Since the 1955 – 56 season, the NBA has given the MVP award out on an annual basis. For 24 years, the award was decided on by a vote of NBA players and since then is decided upon by a panel of sportswriters and broadcasters throughout the U.S and Canada, each of whom casts a vote for first to fifth place selections. Although it’s fun to forecast each season’s winner, we decided to flip the situation on its head and round up 20 of the most overrated players currently playing in the NBA. Sure, they might post decent stats and carry their team to a few victories, but is their contract and brand overvalued? Find out what we think below.


20. Shaun Livingston, PG/SG (Brooklyn Nets)

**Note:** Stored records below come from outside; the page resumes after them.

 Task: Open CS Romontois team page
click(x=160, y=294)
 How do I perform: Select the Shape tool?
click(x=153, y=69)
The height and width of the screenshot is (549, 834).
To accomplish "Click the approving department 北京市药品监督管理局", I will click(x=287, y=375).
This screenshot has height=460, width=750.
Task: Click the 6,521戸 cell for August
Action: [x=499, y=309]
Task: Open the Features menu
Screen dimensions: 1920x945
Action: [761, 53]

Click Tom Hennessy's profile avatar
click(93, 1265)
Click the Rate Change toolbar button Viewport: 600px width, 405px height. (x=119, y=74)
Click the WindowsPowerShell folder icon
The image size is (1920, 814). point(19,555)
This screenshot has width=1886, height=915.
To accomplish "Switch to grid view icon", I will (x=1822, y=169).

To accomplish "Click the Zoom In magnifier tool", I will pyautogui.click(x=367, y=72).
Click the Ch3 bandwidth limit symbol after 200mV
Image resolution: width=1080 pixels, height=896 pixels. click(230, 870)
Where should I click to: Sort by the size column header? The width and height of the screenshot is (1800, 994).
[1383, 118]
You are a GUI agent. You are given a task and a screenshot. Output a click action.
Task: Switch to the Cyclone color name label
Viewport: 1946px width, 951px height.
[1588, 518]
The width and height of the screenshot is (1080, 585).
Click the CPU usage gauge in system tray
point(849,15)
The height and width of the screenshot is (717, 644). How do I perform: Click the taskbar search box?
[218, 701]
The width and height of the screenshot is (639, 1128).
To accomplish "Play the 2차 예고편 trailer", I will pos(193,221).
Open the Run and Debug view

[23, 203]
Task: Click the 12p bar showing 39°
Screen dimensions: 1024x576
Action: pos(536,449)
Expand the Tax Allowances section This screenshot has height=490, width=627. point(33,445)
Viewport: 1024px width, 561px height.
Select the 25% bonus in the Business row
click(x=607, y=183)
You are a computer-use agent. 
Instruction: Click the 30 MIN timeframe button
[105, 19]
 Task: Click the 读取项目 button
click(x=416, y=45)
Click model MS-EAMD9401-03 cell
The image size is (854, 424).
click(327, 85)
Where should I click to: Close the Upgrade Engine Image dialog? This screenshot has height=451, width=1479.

Since the beginning of the new year, Tthe Brooklyn Nets have become one of the most successful teams. A lot of credit for this turnaround is given to Livingston. Inserting the two-guard into the starting lineup was a genius move by rookie head coach Jason Kidd. As a result, teams will get in line this summer to sign the versatile guard to a multi-year contract – which is a mistake. Livingston is a great addition to the Nets lineup, however, signing him to a multi-million deal next summer exaggerates his influence on the success of the Nets. Without a well-balanced roster and a clearly defined role, the often-injured Livingston might not be able to replicate his performance on another team.


19. Derrick Favors, PF/C (Utah Jazz)

If you look back at his career, Favors belongs into the category of “breakouts that never happened.” Fresh off signing a new $45 million deal that kicks in this summer, Favors wasn’t able to leverage his increased playing time on a Utah Jazz roster that is short on talent. His stats this season of 12.9 PPG and 8.7 rebounds is just a slight improvement from last season. At his position, Derrick Favors is one of the most overrated players, shown by his new contract.


18. Jeff Teague, PG (Atlanta Hawks)

Like Favors, Teague is in a new contract situation worth $32 million. While his statistics improved drastically, his influence on the field as a floor general didn’t. The new system, implemented by head coach Mike Budenholzer, benefits point guards (just like in San Antonio, his former team). Teague, however, wasn’t able to accelerate enough as a point guard to not be shopped during the trade deadline last February. Teams need point guards to be successful these days, but Jeff Teague with this type of salary might not be the option for the revamped Atlanta Hawks, which are in a downward spiral since the All Star break.


17. Jared Dudley, SF (Los Angeles Clippers)

During his Phoenix days, advanced metrics guys had a huge crush on Jared Dudley who was one of the most efficient players in his position. The Clippers hoped to get a perimeter shooter and defender on the wing position and so traded for him during the off-season. His statistics, however, fell to a marginally 7.2 PPG while his 3-point shot is less effective with just .357 percent this year. LA is over the cap and still have a hole at the small forward position after Dudley didn’t pan out the way they hoped.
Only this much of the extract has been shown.